My friend wrote me this piece of code but he didn’t explain it very well. I have 16 bits of information that are either 0 or 1, so he stored it in char[8] and he gets them back using:

“led % 8” is the remainder when you divide the value “led” by 8.
Thus, if “led” is 10, led / 8 = 1, and led % 8 = 2
so “led / 8” addresses the second byte in your array, and “led % 8” gives you the position of the bit you want within that byte.

The rest just sets up a bitmask to extract that bit.

& (1 << (7 - (led % 8)) == 0) ? 0 : 1

“1 <<” means shift a single bit left by the number of places after the “<<” operator.
so, 1 << 1 = 10 (in binary) or decimal 2.
1 << 0 = 1
1 << 2 = 4

These allow you to isolate a single bit.

The “?” operator evaluate the expression to its left, and if true, returns the first of its operands (here “0”), otherwise it returns the rightmost (after the “:”), here “1”.

Thus "(3 == (1 + 2) ? “A” : “B” "
would return the string “A”.

i think i sort of get it. if whites[0] or whites[1] is empty, then it is 0 and because of the bitwise AND operator, it will return 0 and the whole thing is 0.

when it isn’t empty, the first part of the compare is 1. then we go on to check the bit which is led % 8. but i don’t get how shifting 1 left a certain number of places returns the bit value.

1<<0 = 1
1<<1 = 2
1<<2 = 4

1<<n is always bigger than 0. so doesn’t that always return true as long as the whites[0] and whites[1] isn’t empty? maybe i’m getting a bit confused here. if:

whites[0] = B10100000;

then whites[0] is not empty. and say we want the third bit (we count from the LSB on the right, yes?) so then

1<<n is always bigger than 0. so doesn’t that always return true

You’ve missed out the bitwise logical AND operator “&”.

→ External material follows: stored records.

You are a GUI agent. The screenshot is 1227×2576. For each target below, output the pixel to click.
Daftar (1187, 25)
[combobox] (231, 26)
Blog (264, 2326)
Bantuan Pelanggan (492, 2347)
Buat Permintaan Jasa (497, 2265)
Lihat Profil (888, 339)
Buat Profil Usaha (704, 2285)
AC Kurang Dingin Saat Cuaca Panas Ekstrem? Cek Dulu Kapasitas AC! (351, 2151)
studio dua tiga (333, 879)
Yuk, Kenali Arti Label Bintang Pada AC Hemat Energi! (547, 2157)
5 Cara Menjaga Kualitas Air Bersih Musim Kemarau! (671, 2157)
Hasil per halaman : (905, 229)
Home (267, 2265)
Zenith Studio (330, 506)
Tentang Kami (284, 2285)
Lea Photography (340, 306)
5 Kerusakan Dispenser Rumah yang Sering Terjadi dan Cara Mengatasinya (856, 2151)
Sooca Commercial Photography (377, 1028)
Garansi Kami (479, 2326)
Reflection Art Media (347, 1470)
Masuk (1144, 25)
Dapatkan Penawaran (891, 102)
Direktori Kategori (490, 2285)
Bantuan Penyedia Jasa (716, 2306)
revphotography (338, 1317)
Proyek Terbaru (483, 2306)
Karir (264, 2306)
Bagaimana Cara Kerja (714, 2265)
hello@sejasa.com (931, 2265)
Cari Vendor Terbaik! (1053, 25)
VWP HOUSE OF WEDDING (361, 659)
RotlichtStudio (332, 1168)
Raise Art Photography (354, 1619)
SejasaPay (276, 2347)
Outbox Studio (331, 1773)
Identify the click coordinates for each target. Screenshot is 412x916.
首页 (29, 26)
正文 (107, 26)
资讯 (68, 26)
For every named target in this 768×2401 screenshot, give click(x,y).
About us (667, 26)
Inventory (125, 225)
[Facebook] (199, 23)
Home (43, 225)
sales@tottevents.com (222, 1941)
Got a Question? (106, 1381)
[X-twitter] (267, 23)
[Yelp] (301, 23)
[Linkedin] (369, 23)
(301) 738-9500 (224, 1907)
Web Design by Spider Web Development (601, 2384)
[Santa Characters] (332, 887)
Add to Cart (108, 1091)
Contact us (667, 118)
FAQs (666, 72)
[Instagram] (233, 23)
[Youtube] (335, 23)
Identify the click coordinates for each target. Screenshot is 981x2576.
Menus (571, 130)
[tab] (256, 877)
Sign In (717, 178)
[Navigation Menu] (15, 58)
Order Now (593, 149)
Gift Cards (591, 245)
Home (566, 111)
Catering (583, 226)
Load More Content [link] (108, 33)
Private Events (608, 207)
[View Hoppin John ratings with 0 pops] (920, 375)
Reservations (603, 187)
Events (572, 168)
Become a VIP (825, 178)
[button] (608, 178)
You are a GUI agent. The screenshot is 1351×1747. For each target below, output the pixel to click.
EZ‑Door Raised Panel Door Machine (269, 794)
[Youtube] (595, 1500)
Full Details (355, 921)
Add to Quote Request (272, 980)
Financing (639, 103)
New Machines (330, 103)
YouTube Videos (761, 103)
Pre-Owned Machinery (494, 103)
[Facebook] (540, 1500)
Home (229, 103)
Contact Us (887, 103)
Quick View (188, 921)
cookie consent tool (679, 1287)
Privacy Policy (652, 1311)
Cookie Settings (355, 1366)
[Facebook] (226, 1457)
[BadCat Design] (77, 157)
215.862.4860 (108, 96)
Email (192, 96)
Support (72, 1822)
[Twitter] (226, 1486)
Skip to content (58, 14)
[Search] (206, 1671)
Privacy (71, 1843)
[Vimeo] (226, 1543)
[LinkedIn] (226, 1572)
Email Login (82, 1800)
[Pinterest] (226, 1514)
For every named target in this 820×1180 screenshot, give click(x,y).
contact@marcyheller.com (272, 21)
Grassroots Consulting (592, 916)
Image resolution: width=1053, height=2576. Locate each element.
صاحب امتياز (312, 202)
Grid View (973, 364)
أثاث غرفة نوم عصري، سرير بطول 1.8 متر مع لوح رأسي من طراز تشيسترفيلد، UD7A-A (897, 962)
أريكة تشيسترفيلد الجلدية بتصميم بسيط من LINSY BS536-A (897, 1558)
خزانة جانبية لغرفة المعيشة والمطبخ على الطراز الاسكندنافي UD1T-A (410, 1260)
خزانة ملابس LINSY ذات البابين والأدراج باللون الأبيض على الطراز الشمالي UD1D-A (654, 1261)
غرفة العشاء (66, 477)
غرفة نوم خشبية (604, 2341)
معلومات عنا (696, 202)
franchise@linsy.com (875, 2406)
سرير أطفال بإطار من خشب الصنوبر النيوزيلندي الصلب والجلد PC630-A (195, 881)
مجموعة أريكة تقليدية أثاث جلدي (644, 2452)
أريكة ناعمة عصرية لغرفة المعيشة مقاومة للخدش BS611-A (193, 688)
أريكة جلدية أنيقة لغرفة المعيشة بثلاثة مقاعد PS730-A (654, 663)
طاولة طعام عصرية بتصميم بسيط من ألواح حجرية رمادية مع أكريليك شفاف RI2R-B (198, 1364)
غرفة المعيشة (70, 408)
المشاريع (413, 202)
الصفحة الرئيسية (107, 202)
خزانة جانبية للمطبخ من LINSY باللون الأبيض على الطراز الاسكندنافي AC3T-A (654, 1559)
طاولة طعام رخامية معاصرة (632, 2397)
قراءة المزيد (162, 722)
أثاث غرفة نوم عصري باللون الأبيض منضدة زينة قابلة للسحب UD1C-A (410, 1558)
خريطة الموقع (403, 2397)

If you’ve got a byte that contains a value, a simple test for odd or even is “value & 1”.
This ANDs “value” with 1.
If the least significant bit of value is a “1”, this expression will evaluate true, because “1 & 1 = 1”.
“value” is thus odd.

If the least significant bit is a zero, “1 & 0 = 0”, so “value” is even.

Thus “1 << x” isolates a single bit, and the “&” operation tests that bit.